Encouraging re-gifting

2011-12-10

in Economics, Geek stuff, Psychology

I don’t think it is appropriate that our society has a general stigma against ‘re-gifting‘: the practice of giving away something that was itself received as a gift.

In many ways, re-gifting is a rational response to the fundamental problem of gift-giving, namely that gift-givers are not necessarily able to pick things that gift-recipients will want. Very often, the cost to the giver will substantially exceed the benefit to the recipient. For example, you might get an inferior version of something you already own, and which nobody needs more than one of.
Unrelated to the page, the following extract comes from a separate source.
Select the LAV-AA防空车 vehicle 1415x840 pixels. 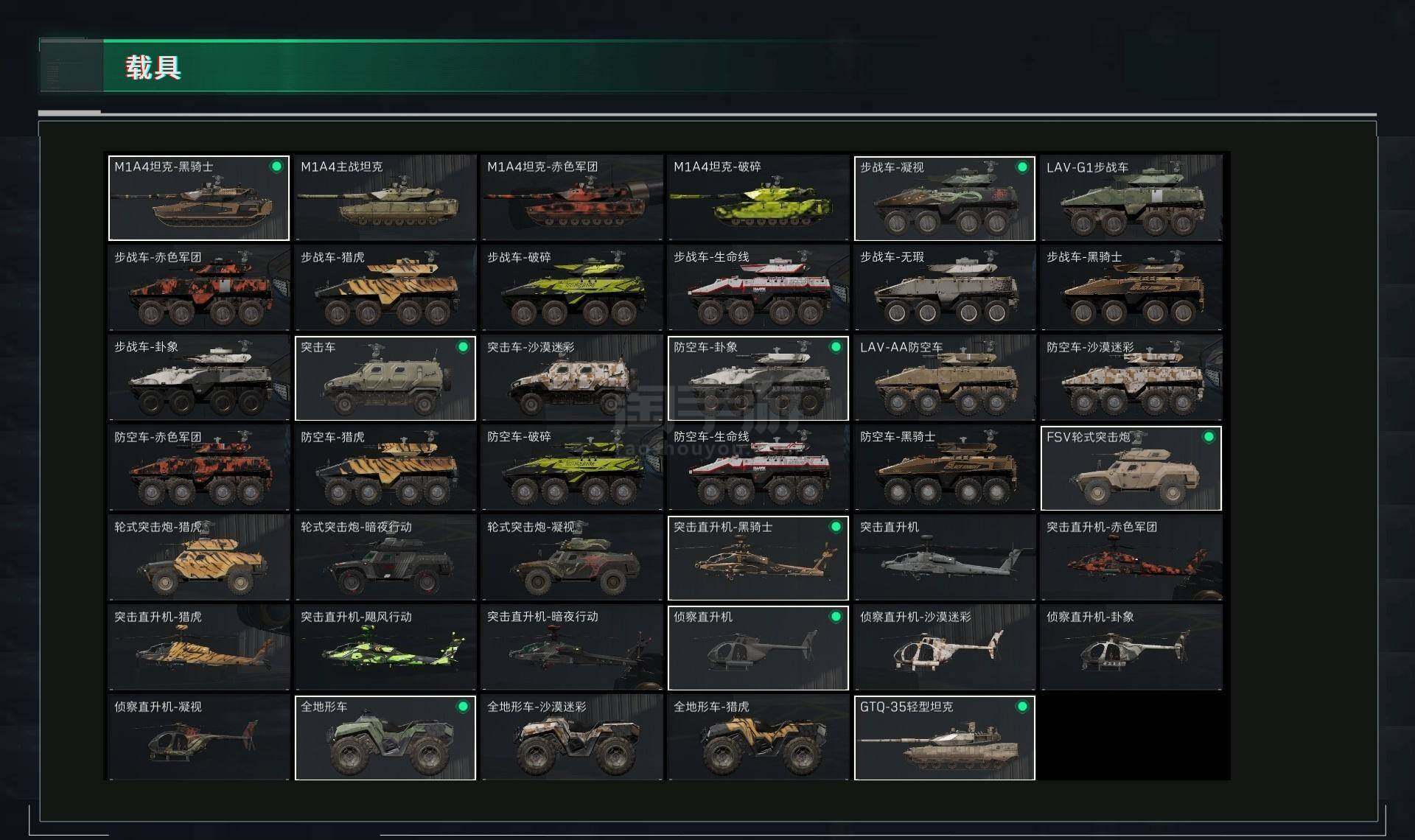click(x=945, y=378)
There are also clothes that don’t fit or do not fit your style, books you will never read, foods you do not enjoy, and so on.
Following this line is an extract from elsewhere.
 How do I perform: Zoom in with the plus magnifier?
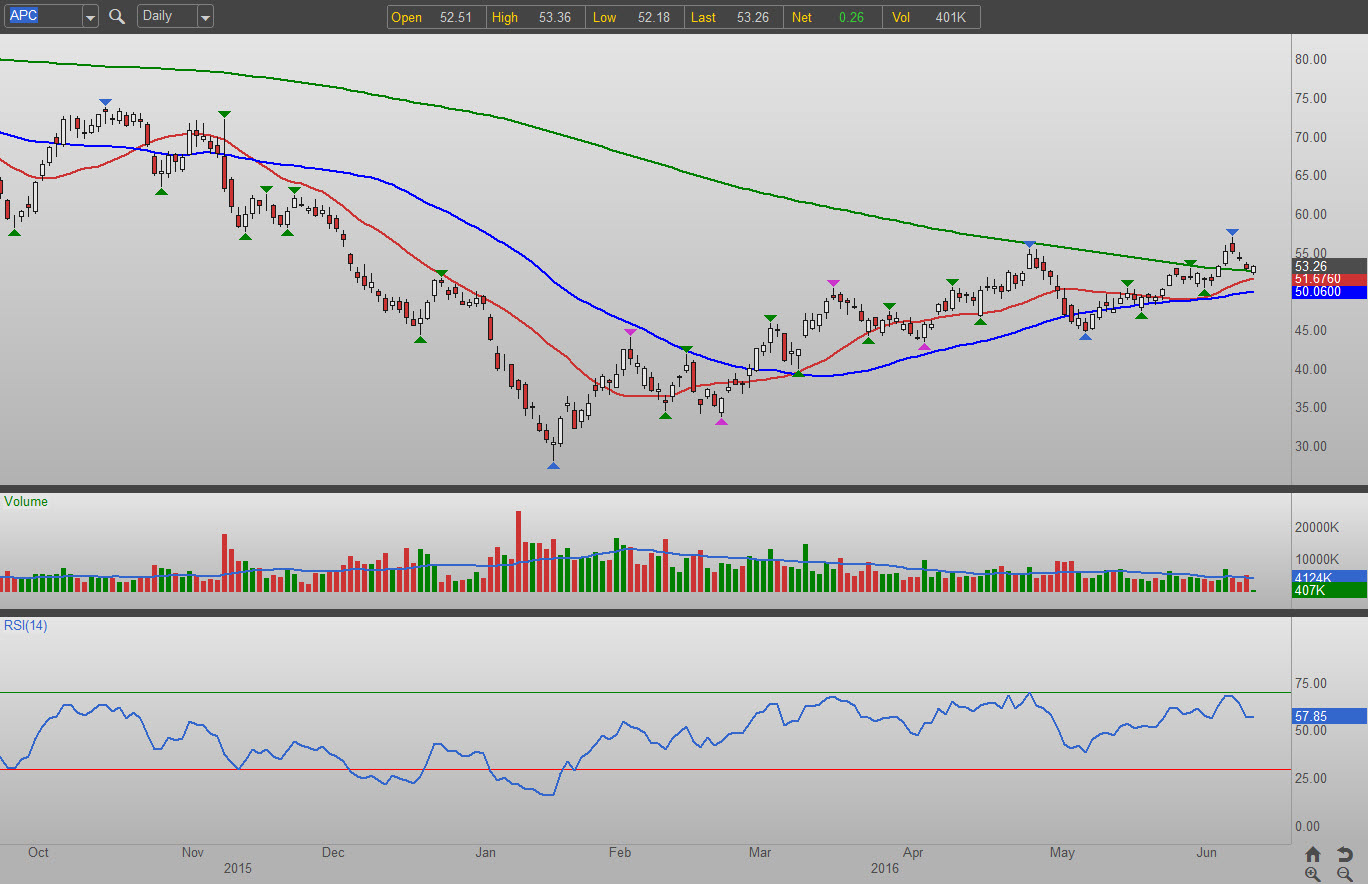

Allowing the recipient to give the gift to somebody who may like it more reduces the odds that it will sit unused and unappreciated in a corner or a closet somewhere.

I wonder if there is any concrete way in which the tolerance for re-gifting within society can be increased. Perhaps there should be a designated day, sometime after Christmas, on which people are encouraged to re-gift. In particular, they should be encouraged to give away anything that has little or no value to them, but which they know will be valued by somebody else.

For the record, as a utilitarian I encourage people to re-gift unwanted things that I have given to them at various times. I can’t promise that I won’t be a bit disappointed to learn that I have chosen something for you that has no value, but I will be glad at least that it is going to somebody who will have a use for it.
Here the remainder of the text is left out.